The Code TalkersDuring the Second World War, the U.S. government, in search of a simple means of encrypting voice communications in the Pacific, recruited the services of some 450 Navajo Indians. Using their native language and simple encryption devices, these Native Americans performed an invaluable service to the war effort. Japanese intelligence was never able to break their code. These individuals were called by their people Code Talkers. Two of these Code Talkers went on to be come well-known and much admired painters.

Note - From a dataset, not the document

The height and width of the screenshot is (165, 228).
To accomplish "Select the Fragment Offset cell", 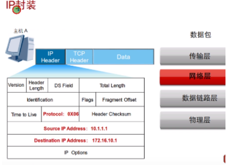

Narcisco "Ciso'' Platero Abeyta and Carl Gorman both achieve considerable reputation in the Southwest for their visual exploration of the Navajo culture. Carl Gorman was the father of currently one of the best-known painters in the region, R. C. Gorman sculpted a monument to the Code Talkers. During and after the war, Ciso Abeyta suffered what was then known as "shell shock". He began his studies in art at the Santa Fe Indian School, and later graduated from the University of New Mexico. Though he studied under modernist painter Raymond Johnson, he was unable to create much on his own until after more than ten years of therapy. Most of his work was done in the 1960s and 70s.
Working mostly in watercolour, Abeyta's paintings dealt primarily with Navajo mythology and myths involving the creation. His work can not only be seen in various Sante Fe museums such as the Museum of New Mexico and the Wheelwright Museum of the American Indian, but also in the National Gallery of Art in Washington, and the Museum of the American Indian in New York. Carl Gorman died in February of this year, while his friend and fellow Code Talker, Narcisco Abeyta passed away on June 22. He was 79.